■ **Data to process**:
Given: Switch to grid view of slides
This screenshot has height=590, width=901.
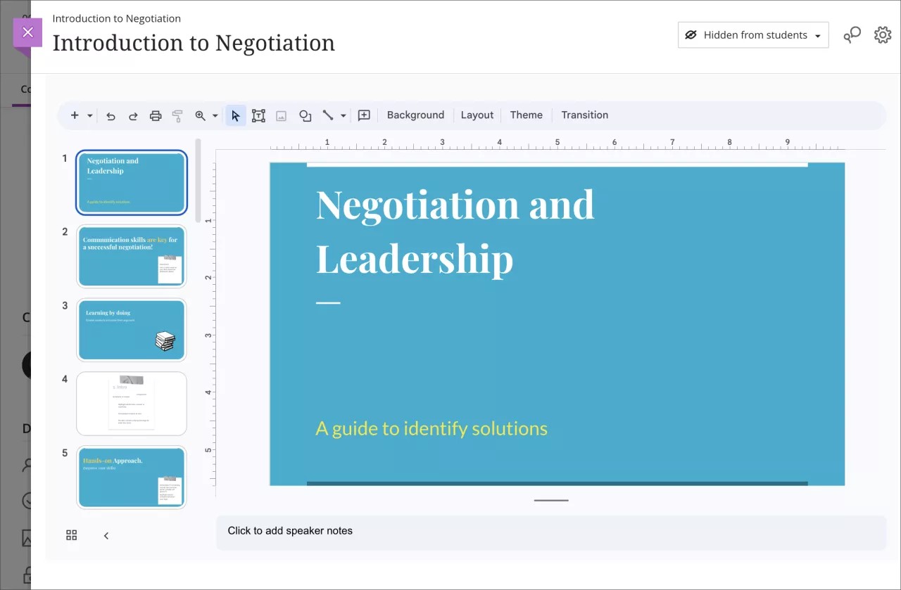Looking at the screenshot, I should coord(71,534).
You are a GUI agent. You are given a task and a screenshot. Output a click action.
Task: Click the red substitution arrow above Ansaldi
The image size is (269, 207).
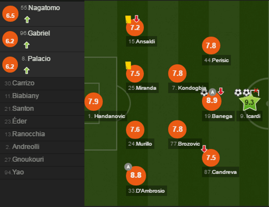[136, 19]
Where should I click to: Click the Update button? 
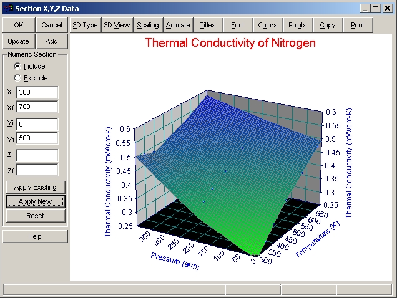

■ **Problem requirements**:
All of the entries need to be copied exactly, minus any pictures.

■ **Reply**:
Given: Switch to grid view of slides
This screenshot has height=590, width=901.
Looking at the screenshot, I should coord(71,534).
You are a GUI agent. You are given a task and a screenshot. Output a click action.
Task: Click the red substitution arrow above Ansaldi
The image size is (269, 207).
[136, 19]
Where should I click to: Click the Update button? 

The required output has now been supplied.